┌─ Passage retenu

IVG en baisse, avortements clandestins en hausse
Si la loi autorise les praticiens à se retrancher derrière la clause de conscience, elle spécifie aussi, qu’un autre gynécologue devrait être présent pour garantir le droit à l’IVG. Or cette clause n’est quasiment jamais respectée et l’Italie a déjà été épinglée à deux reprises. D’abord, par le Conseil de l'Europe en mars 2016 puis un an plus tard, par le Comité des droits de l’homme de l’Onu. Dans son rapport, cette instance a affirmé que la situation italienne « est inquiétante en raison du nombre toujours plus élevé de médecins objecteurs de conscience ». Elle a aussi souligné la recrudescence en Italie du recours à l’avortement clandestin, estimé aujourd’hui à quelques 13.000 par an mais difficile à tracer, en demandant à Rome d’intervenir au plus vite.
Mais réussir à inverser la tendance n’est pas facile car il faudrait en fait s’attaquer à l’ensemble du système et soutenir les médecins favorables à l’IVG. « Et cela, ce n’est pas gagné ! » résume un gynécologue romain. Ce praticien qui travaille dans un hôpital de la banlieue romaine explique qu’il serait mis à l’index par ses collègues et aussi harcelé par les associations pro-vie comme ces deux spécialistes qui travaillaient dans la région des Pouilles (sud) et qui ont préféré jeter l’éponge.
Faute de réussir à obtenir une révision de la loi sur l’avortement malgré les pressions des lobbies catholiques très actifs, certaines régions multiplient maintenant les obstacles. Ainsi, le 23 février 2021, le Conseil régional de la Lombardie qui comprend une majorité de conseillers élus dans les rangs de la Ligue (droite populiste), a bloqué un projet de loi garantissant la pleine application de la loi sur l’avortement dans le public notamment, sous peine des sanctions. Dans les Marches, le Conseil régional à majorité d’extrême-droite a refusé de voter une motion présentée par le parti démocrate qui réclamait l’application de la loi sur l’avortement pharmacologique et la distribution du RU486 dans les plannings familiaux. Ce qui est interdit en l’état actuel dans cette région mais aussi dans le Piémont. Cette région également dirigée par la droite, a aussi décidé de financer les associations pro-vie qui ont planté leurs drapeaux en toute légalité dans le circuit hospitalier régional.
Alors que faire ? « On ne peut pas obliger un gynécologue à pratiquer une IVG puisque la loi lui permet de ne pas le faire, il faudrait peut-être voir le chapitre sur la clause de conscience mais dans un pays aussi catholique que l’Italie qui ne veut surtout pas se fâcher avec son voisin le Vatican, cela ne passera jamais » confie le Dr. Giancarlo R.

└─
┌─ Données sources

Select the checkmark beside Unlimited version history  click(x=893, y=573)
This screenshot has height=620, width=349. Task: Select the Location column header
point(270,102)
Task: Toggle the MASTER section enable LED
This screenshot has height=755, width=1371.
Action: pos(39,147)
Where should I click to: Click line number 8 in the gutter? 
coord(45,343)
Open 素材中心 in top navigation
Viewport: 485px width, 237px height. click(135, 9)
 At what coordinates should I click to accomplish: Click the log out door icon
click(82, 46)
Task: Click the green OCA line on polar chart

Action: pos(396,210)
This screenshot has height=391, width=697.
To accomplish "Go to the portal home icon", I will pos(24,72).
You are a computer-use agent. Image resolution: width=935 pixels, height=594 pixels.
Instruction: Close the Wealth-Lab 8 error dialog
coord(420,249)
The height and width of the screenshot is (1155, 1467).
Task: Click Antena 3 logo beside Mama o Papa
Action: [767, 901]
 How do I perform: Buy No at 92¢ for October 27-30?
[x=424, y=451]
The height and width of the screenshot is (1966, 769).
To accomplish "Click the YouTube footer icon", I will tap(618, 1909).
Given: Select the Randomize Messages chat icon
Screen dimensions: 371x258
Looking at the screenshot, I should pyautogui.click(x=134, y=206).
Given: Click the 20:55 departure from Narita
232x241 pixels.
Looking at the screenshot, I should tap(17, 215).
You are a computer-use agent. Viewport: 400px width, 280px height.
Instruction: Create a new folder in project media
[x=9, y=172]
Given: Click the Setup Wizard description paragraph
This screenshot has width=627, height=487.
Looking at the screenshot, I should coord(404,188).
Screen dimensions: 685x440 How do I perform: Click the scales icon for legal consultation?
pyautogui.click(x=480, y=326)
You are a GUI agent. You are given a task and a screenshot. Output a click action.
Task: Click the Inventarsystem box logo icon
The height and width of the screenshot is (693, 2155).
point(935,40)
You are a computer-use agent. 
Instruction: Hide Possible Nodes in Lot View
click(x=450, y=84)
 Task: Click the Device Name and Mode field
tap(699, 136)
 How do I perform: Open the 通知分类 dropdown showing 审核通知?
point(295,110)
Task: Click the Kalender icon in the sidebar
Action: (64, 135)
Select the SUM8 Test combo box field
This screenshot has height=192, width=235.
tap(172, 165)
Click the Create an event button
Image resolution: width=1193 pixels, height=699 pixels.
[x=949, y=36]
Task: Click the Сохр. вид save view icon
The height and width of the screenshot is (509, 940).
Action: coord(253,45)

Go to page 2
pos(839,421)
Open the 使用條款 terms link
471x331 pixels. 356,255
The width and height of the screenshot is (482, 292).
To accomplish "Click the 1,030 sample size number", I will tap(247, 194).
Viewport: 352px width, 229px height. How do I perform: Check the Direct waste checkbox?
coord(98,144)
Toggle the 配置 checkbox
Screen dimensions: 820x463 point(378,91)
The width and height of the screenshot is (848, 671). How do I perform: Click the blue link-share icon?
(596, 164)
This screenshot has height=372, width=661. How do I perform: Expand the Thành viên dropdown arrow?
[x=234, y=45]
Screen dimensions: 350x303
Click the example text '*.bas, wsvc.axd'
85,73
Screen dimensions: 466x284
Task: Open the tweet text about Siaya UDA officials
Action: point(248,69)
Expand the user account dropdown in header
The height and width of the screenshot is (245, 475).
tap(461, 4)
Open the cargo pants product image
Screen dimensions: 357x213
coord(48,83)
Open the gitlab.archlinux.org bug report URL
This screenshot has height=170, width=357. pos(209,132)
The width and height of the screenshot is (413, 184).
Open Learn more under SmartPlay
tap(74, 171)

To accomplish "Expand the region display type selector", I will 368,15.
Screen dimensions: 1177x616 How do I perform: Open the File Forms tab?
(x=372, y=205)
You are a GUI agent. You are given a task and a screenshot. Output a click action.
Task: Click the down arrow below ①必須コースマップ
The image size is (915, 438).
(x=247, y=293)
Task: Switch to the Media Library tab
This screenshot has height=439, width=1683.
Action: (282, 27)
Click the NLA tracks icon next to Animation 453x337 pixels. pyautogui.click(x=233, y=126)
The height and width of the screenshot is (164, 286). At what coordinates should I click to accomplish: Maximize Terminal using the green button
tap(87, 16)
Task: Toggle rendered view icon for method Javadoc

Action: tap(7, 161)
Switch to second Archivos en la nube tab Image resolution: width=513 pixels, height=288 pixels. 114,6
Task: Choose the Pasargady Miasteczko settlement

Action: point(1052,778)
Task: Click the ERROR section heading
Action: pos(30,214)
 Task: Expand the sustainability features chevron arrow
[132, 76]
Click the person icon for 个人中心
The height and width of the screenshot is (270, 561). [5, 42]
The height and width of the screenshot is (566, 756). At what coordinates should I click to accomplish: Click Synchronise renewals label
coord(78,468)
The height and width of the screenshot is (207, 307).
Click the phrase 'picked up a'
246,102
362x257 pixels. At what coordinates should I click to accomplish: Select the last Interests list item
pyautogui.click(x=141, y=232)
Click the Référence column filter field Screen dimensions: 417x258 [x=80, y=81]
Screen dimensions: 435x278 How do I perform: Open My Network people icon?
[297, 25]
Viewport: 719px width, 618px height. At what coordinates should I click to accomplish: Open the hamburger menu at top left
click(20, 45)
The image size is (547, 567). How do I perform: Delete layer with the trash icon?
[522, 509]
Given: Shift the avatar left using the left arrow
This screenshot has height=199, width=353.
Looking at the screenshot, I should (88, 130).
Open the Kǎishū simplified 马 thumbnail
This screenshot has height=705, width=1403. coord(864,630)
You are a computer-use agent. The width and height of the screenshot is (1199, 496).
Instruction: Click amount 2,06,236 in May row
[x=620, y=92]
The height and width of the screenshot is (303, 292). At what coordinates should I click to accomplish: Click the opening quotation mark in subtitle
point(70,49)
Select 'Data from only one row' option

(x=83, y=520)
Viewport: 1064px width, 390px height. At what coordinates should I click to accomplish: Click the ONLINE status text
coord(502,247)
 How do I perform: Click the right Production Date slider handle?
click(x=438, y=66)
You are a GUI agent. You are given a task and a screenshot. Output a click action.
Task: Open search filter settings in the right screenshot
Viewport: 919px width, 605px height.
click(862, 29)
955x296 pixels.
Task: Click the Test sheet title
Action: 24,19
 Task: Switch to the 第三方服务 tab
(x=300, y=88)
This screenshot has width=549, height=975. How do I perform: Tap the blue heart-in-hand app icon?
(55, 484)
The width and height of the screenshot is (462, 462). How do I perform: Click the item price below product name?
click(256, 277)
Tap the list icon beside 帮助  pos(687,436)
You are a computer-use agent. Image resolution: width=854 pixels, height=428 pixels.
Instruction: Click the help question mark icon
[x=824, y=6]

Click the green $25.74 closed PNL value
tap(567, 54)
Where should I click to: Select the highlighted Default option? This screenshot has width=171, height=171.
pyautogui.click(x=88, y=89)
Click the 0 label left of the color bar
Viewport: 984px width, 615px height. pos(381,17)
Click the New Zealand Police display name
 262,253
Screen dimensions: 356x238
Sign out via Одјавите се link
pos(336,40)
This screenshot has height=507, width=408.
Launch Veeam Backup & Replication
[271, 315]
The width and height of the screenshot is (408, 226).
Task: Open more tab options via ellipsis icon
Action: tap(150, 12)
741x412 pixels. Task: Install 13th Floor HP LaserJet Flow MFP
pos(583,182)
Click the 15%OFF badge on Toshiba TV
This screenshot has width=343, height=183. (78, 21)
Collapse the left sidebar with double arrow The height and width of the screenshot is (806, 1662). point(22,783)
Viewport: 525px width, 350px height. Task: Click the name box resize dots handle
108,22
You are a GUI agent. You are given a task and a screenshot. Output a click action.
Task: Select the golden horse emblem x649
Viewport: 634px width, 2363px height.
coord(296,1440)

└─

# Travail demandé:
Extrayez mot pour mot, dans l'article sur l'IVG en Italie, la partie qui s'ouvre sur les mots « Alors que faire » et se clôt sur « Dr. Giancarlo R. ».

# Résultat:
Alors que faire ? « On ne peut pas obliger un gynécologue à pratiquer une IVG puisque la loi lui permet de ne pas le faire, il faudrait peut-être voir le chapitre sur la clause de conscience mais dans un pays aussi catholique que l’Italie qui ne veut surtout pas se fâcher avec son voisin le Vatican, cela ne passera jamais » confie le Dr. Giancarlo R.